Unfortunately, because of our fear of supporting what may be considered undeserving individuals, we set into place all these measures which also make it difficult for the seriously mentally ill to get services. Those individuals who truly cannot function well without help have a hard time navigating those steps as well. The difference is they don’t get tired and move on to some other plan, they just cause problems in their families and communities until the point where services come to them.
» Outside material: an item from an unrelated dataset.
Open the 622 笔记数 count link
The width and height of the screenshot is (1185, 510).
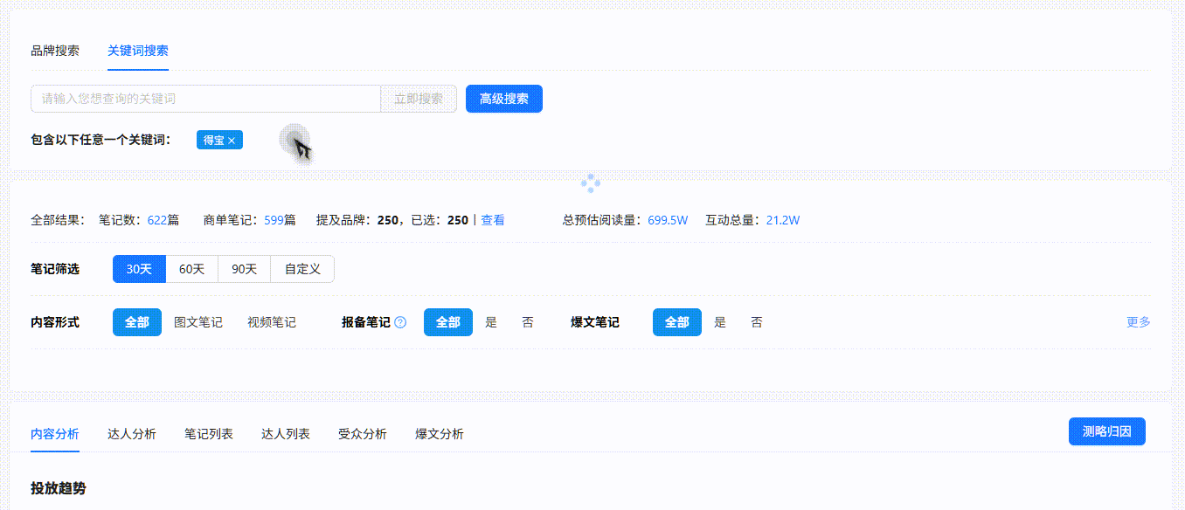point(157,220)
Should people be responsible when they are able for themselves and their families? Yes, definitely. The problem comes when we try to legislate this type of morality. Like legislating any form of morality it is by nature subjective and we can never know the heart of an individual, what their true intent or maybe even their abilities are. Many have the ideal of handing a shovel to someone and making them dig, ala pre-welfare law style. The idea is if they can dig, they can work. While digging is really only an illustration, I tend to agree, if someone can do a job they should. However perhaps the goal should be in supporting people fully and completely so that they can get to and stay in that place.
Nelson Henderson is quoted as saying “The true meaning of life is to plant trees, under whose shade you do not expect to sit.” If we treated all of our deeds in this manner, including supporting the Mentally Ill, we would be in a better state with a lot more shade.